Dr. Mariana Candido Elected Fellow of the Royal Historical Society
Congratulations to Dr. Mariana Candido, Associate Professor of History, on being elected a fellow of the Royal Historical Society. This honor recognizes Candido’s outstanding scholarship on the history of slavery, the Atlantic slave trade, African history, and women and the African diaspora. The 150-year-old Royal Historical Society is the foremost organization in the UK, representing history as a discipline and historians as a group.
Anderson Interviewed on FAIR’s “CounterSpin”

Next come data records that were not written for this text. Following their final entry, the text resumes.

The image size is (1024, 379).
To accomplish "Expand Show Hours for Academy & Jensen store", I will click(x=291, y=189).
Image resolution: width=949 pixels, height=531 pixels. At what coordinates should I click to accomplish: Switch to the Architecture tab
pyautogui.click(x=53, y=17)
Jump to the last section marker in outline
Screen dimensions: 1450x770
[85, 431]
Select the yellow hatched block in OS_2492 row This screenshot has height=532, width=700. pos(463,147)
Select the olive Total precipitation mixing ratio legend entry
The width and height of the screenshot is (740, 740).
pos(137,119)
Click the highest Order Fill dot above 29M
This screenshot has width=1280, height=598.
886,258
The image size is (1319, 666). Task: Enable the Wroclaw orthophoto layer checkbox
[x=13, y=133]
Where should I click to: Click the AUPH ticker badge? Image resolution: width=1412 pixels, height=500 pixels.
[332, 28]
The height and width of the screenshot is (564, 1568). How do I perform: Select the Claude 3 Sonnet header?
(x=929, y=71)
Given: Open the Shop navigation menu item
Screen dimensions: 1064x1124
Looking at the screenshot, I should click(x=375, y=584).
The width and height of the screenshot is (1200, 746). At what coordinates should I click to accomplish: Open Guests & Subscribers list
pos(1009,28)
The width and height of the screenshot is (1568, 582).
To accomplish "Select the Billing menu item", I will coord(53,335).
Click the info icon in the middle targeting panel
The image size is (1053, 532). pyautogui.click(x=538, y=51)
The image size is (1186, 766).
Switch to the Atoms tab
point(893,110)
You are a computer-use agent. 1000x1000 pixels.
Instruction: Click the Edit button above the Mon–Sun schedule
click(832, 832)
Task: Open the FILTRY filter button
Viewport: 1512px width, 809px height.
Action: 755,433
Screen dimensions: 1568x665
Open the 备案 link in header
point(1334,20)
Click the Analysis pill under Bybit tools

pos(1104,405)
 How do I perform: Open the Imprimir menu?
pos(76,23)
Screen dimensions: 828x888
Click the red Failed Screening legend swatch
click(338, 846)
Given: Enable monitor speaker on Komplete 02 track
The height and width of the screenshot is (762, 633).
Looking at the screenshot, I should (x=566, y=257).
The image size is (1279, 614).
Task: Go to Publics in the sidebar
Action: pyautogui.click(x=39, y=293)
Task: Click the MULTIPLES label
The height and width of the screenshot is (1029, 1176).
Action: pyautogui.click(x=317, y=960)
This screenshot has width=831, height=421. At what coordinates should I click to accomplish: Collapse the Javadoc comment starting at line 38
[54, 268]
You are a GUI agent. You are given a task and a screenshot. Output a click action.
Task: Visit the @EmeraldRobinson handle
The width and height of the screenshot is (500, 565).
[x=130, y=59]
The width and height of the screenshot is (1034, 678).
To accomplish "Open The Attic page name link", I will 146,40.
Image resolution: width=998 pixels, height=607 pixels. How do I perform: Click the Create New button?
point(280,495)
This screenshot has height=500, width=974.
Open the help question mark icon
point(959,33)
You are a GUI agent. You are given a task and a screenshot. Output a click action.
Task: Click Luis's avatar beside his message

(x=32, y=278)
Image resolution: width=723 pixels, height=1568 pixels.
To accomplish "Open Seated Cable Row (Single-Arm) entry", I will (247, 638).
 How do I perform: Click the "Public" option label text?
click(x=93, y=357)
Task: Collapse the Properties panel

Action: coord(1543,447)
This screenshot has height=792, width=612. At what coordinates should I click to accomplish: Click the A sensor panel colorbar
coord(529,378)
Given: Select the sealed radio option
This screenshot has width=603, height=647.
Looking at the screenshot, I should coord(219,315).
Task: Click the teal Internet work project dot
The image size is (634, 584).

Charles Howard Candler Professor Carol Anderson was recently interviewed on CounterSpin, the weekly radio show of FAIR (“Fairness and Accuracy in Reporting”). Anderson discusses the relationship between white supremacy and American democracy, past and present. Read an excerpt from the interview below and find the full conversation here: “White Supremacists Were Willing to Hold the United States Hostage“
“what struck me—and this really began to come out for me as I was working on my latest book, The Second: Race and Guns in a Fatally Unequal America, was the way that white supremacists were willing to hold the United States of America hostage in order to advance their white supremacist ideology, in order to embed it into the bedrock foundation of this nation. And that they were willing to destroy the United States if they didn’t get their way. And for that, they should have been held accountable. But instead, they were revered. Instead, they were allowed to walk away. And that lack of accountability, over and over and over, only emboldens the white supremacists, and puts the United States of America and its ideas and this democracy at risk.”
Klibanoff Discusses Conviction of Ahmaud Arbery’s Killers on WABE
Hank Klibanoff, James M. Cox Jr. Professor of Journalism and Associated Faculty in the History Department, was recently interviewed on “A Closer Look,” a program of the Atlanta NPR affiliate station WABE. The interviewed focuses on the guilty conviction of the three men who killed Ahmaud Arbery. Klibanoff dedicated season three of his podcast, “Buried Truths,” to the Arbery case. Listen to the WABE interview here: “Jury Finds All 3 Men Accused of Killing Ahmaud Arbery Guilty of Murder.”